Leitsatz (redaktionell)

DV § 30 Abs 3 und 4 BVG § 5 Abs 1 S 4 vpm 1968-02-28 enthält - innerhalb des durch die frühere Vorschrift gegebenen Auslegungsrahmens - ohne sachlich-rechtliche Änderung eine lediglich zur Behebung von Auslegungszweifeln bestimmte "erläuternde Definition" des Begriffs der dem erfolgreichen Besuch einer Mittelschule gleichwertigen Schulausbildung.

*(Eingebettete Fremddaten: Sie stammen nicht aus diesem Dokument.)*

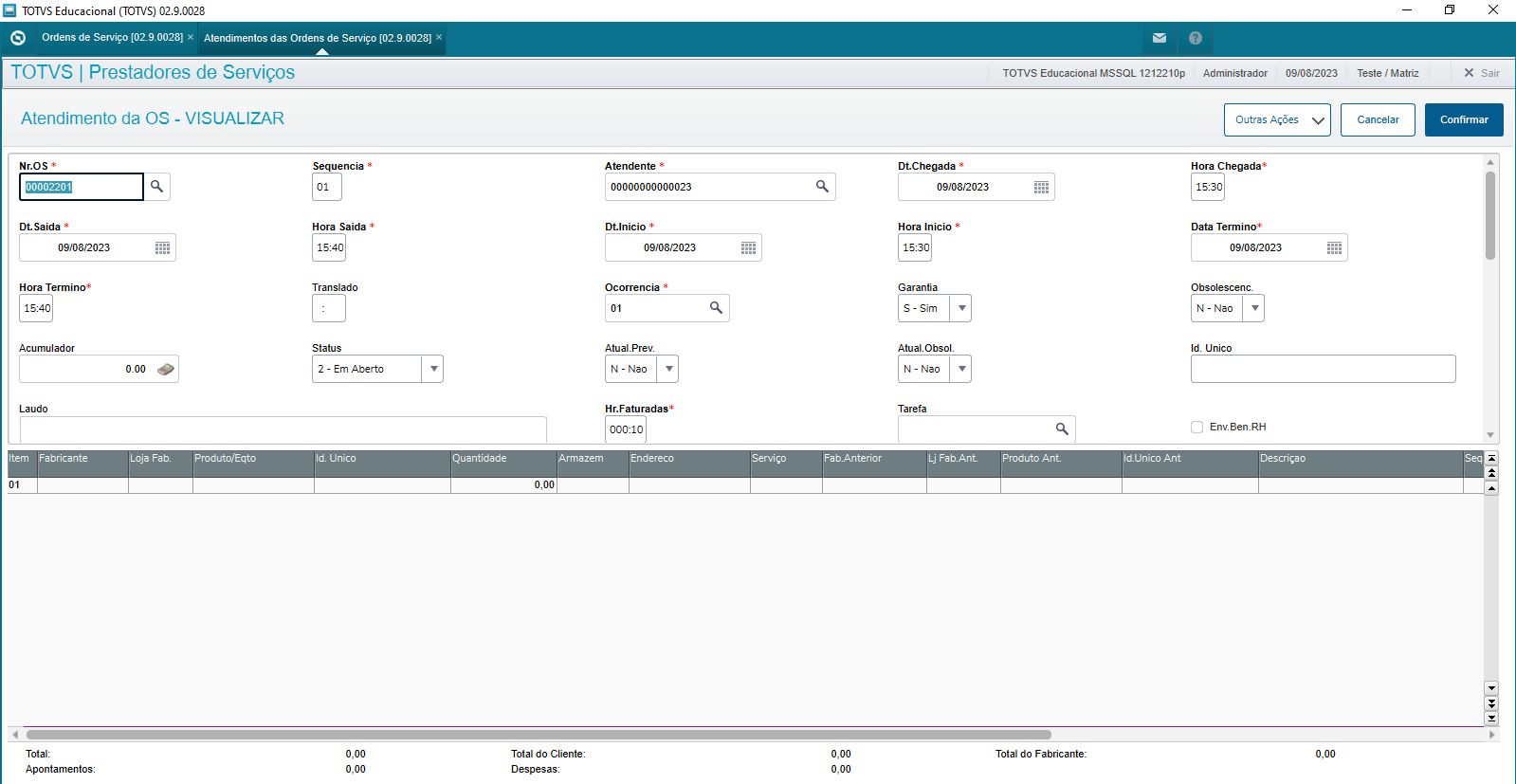Viewport: 1516px width, 784px height.
Task: Open the mail envelope icon
Action: pos(1160,38)
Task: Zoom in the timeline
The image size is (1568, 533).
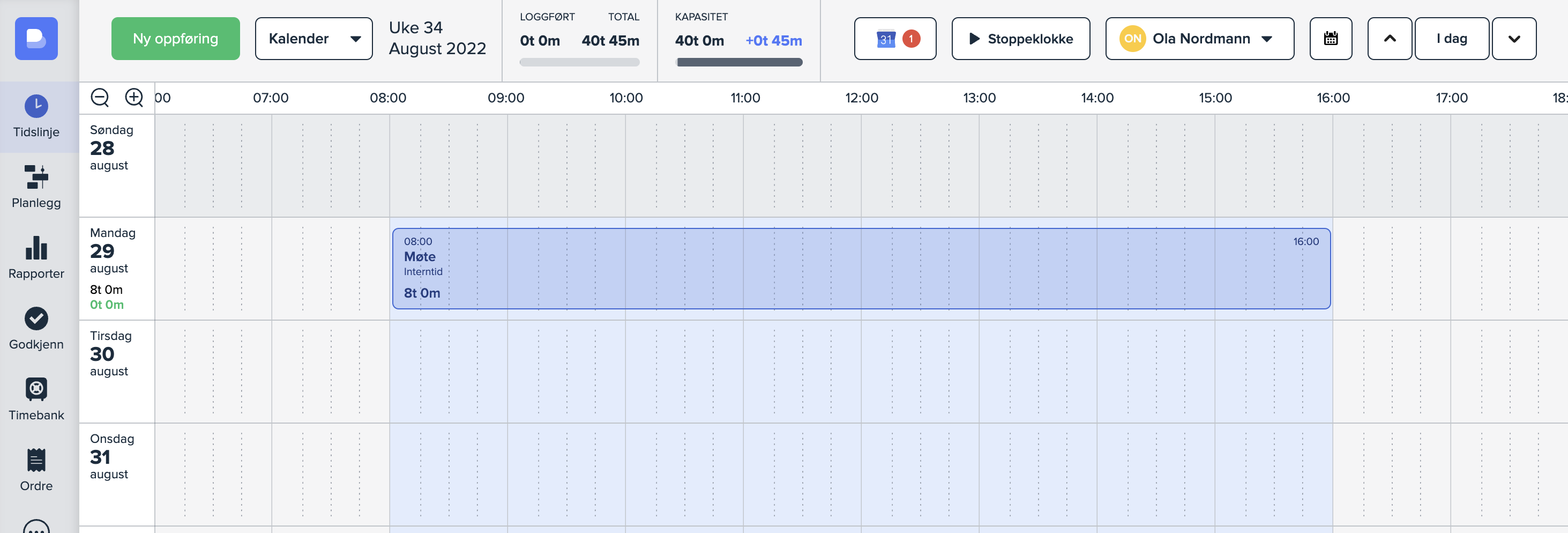Action: point(134,98)
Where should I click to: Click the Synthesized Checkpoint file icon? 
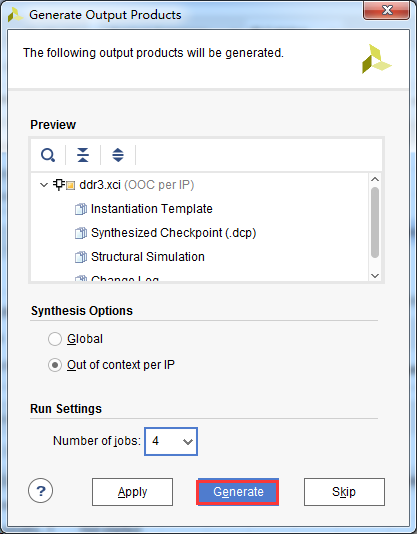click(x=81, y=233)
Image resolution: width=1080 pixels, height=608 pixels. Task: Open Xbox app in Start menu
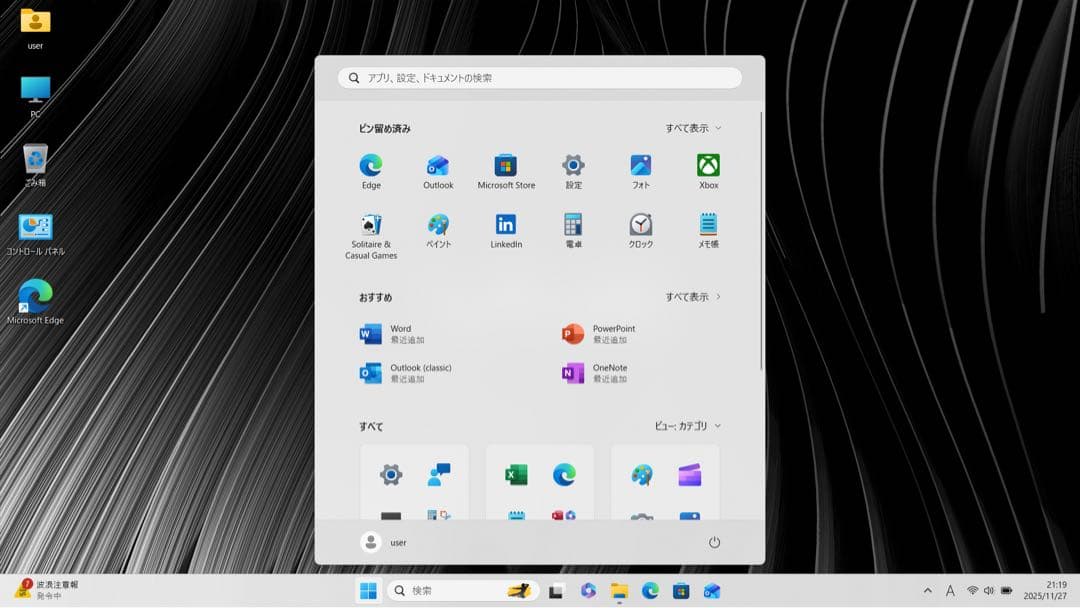pyautogui.click(x=708, y=167)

Die Vorschrift bedeutet deshalb auch keine die Anspruchsvoraussetzungen einschränkende Änderung des Rechtszustandes, sondern eine im Interesse der Rechtssicherheit gebotene Klarstellung eines Rechtsbegriffs und insbesondere keinen Eingriff in die durch DV § 30 Abs 3 und 4 BVG § 5 Abs 1 vom 1964-07-30 gewährleistete Rechtsstellung, die zuungunsten des Versorgungsberechtigten hätte geschmälert werden sollen.

 

Normenkette

BVG § 30 Abs. 3 DV § 5 Abs 1 Fassung: 1964-07-30; BVG § 30 Abs 3 u 4 DV § 5 Abs. 1 S. 4 Fassung: 1968-02-28

 

Tenor

Die Sprungrevision des Beklagten gegen das Urteil des Sozialgerichts Aachen vom 21. August 1969 wird als unbegründet zurückgewiesen.

Der Beklagte hat der Klägerin die außergerichtlichen Kosten des Revisionsverfahrens zu erstatten.

 

Gründe

Die Klägerin erhält als Witwe des im Dezember 1944 in russischer Kriegsgefangenschaft verstorbenen A Sch (Sch.) Versorgung nach dem Bundesversorgungsgesetz (BVG). Sch. hatte von 1910 bis 1918 die Volksschule besucht und nach der vorgeschriebenen Lehrzeit sowie dem Besuch der landwirtschaftlichen Schule in O in den Wintersemestern 1921/22 und 1922/23 am 8. Oktober 1923 als Landwirtschaftslehrling die Prüfung mit der Note gut bis sehr gut bestanden. Anschließend war er Verwalter landwirtschaftlicher Güter und von 1933 bis 1939 Pächter einer Mühle, zu der eine Landwirtschaft von 60 Morgen gehörte. Nach dem Kriege sollte Sch. den landwirtschaftlichen Betrieb der Schwiegereltern übernehmen.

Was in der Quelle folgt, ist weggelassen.